Items listed in a dataset:
Segment Open
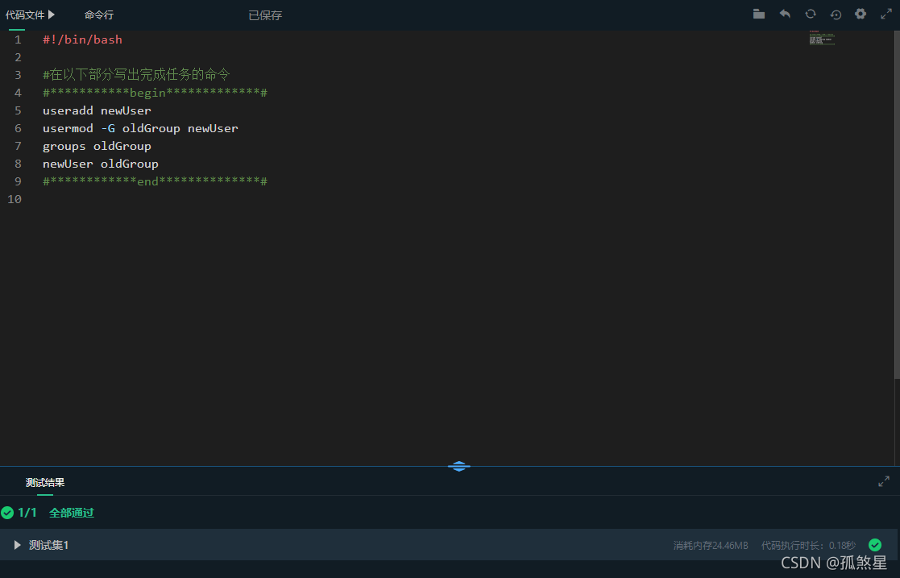Click the green pass check next to 测试集1
Image resolution: width=900 pixels, height=578 pixels.
tap(874, 544)
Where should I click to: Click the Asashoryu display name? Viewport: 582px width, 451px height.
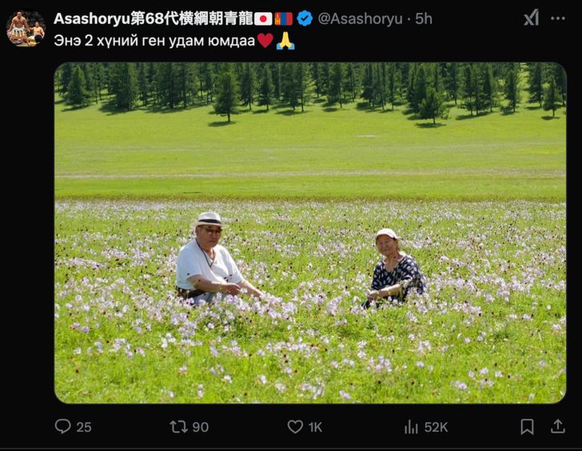[x=153, y=18]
Segment Closed
Aim of the task:
Transcribe exactly, and only, the lines from the one with "Where should I" through the final line of the data above. The pictures stay out.

Result of this task:
Where should I click to: Click the Asashoryu display name? Viewport: 582px width, 451px height.
[x=153, y=18]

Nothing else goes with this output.